Vida ordinaria y relación con los cabos de preso y alcaides

Día 6. Pasé bien la noche y he amanecido menos mareado que ayer. El hígado me viene molestando un poco: procuraré tomar algo, pues es muy urgente tener bien la salud, cuando se está en situación tan difícil como es la de un preso político.

Entre los recuerdos de los 40 días transcurridos hasta ayer están dos, uno muy grato, y otro todo lo contrario. El grato es el del Cabo Tividad, como todos le llaman cariñosamente. Es este un negrito sentenciado a quince años de prisión, por no sé qué causa; pero sea lo cierto, que no puede uno explicarse que un hombre tan bueno como aquel (lo llevaron a cumplir su condena en la penitenciaría de Puerto Cabello) pueda haber cometido un crimen que amerite tan larga condena. ¿No será que, arrepentido, quiere haciendo bien hacerse grato ante los ojos de Dios?

Puede ser, pero ¿no será un error de los jueces? También puede ser, porque los jueces son humanos y saben errar. En nuestra cara Venezuela, este es un ramo que marcha muy mal por falta de preparación especial, como debieran tenerla los encargados de tarea tan difícil e importante. El otro recuerdo es el de Baltasar, Cabo Primero, que fue absuelto, no sé de qué crimen. Este es un blanco, la más perfecta antitesis del negrito Tividad. ¡El día que se marchó, hubo voces de alegría en todos los calabozos, así como las hubo de tristeza por Tividad! ¡Cuán equivocados van los que obran mal!

2 p.m. Acabo de hacer mi pocillo de café, el cual tomo a esta hora y no a las tres, como era mi costumbre, porque la comida viene a las cuatro. También hago otro pocillo que mando para el calabozo donde está Joaquín. El pocillo que va para ese calabozo es un día para uno y otro para otra hasta que vuelva el primero. En días pasados, me parece que el 15 de julio vino el General Presidente a la hora en que hago el café, y asomado al vigía, según sospecho, pudo verme en mi tarea. Ese día escribí en la pared: «¿que vino hoy el General y se asomó al vigía? Pues, Señor, si me vio hacer café, ¡cuánto me envidiaría!”.
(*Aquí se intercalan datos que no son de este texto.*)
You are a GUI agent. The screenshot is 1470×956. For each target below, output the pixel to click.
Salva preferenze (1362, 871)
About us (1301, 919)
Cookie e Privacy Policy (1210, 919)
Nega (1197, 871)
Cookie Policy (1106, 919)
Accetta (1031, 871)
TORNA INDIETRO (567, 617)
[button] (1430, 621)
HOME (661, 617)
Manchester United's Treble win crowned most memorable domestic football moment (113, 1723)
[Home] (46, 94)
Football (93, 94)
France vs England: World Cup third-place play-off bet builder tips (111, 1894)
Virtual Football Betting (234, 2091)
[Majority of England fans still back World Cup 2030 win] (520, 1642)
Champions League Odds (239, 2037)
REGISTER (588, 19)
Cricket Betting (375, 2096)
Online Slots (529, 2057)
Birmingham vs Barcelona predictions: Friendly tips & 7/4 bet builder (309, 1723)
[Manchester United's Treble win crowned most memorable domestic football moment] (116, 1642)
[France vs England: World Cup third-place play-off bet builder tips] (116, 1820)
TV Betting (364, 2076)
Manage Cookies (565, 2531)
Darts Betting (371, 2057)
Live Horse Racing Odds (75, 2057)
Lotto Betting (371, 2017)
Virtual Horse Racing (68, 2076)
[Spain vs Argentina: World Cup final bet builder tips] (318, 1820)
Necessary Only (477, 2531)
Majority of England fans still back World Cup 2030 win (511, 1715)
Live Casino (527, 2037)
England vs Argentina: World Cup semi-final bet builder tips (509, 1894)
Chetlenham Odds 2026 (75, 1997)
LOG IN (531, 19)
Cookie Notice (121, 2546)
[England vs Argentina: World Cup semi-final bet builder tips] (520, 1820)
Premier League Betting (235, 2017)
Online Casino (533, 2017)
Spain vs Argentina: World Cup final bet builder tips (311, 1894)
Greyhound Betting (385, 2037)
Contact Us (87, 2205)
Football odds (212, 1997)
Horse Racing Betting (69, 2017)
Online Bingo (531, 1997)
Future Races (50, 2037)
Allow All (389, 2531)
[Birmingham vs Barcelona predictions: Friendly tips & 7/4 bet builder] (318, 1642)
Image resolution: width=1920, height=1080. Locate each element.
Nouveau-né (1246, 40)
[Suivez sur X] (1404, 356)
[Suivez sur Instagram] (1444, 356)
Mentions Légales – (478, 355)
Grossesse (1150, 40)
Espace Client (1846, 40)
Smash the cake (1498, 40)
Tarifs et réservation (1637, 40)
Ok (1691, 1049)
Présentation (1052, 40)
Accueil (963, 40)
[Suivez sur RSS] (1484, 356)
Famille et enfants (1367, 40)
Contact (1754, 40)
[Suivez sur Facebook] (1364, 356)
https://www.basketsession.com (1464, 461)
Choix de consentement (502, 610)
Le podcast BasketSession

Hoy me ha atormentado mucho el recuerdo de mi familia, pues su situación debe ser muy difícil, pues sin personas allegadas de la familia, deben estar muy aisladas. Estoy seguro de que mis amigos dirán, para no ir a mi casa: “Me vigilan”, “hacen preso al que pise esa casa”. Lo único que me consuela es la seguridad de que mi buena compañera es capaz para hacerle frente a todo. Dios la ha de acompañar. Yo me siento fuerte para soportar todas las penalidades, y más, convencido como estoy de haber cumplido siempre con mi deber; pero el recuerdo de la esposa y los hijos siempre me conturban el espíritu.

Me voy para la puerta, o, mejor dicho, para la reja, a ver repartir el rancho. ¡Pobres amigos míos, sufren hambre y yo no los puedo socorrer! El rancho es demasiado escaso y tienen que apelar al dulce, los que tienen el centavo, para medio completar su sustento. Si yo pudiera les daría, pero sólo puedo disponer de un bolívar diario, que reparto así: Julián Báez, Pedro Mejía, Manuel Cañizales y un tal Morín que está enfermo: medio real para cada uno. Hoy el rancho es chivateras. ¡Qué me mortifica esto!

Esta tarde me he sentado ahí cerca de la reja para contemplar un rato el cielo y meditar así en la justicia, esa hermana de Dios que a toda hora huye de los hombres porque sabe que la violan. El pedacito de cielo que puedo mirar está enlutado por negros nubarrones. ¿Sería que la justicia no quiere que piense en Ella al mirar el azul del cielo? Me inclino a creer que, como el cielo, ¡esté de luto la Augusta Señora!


*Fragmento del diario que permanece inédito.